The line that contains "The height and" marks the start. Output it and all remaining lines exactly, through the final line of the listing.
···
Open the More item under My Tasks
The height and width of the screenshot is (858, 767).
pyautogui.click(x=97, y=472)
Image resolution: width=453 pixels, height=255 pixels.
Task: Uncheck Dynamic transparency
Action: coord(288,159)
···
> _Task solution_:
The height and width of the screenshot is (858, 767).
pyautogui.click(x=97, y=472)
Image resolution: width=453 pixels, height=255 pixels.
Task: Uncheck Dynamic transparency
Action: coord(288,159)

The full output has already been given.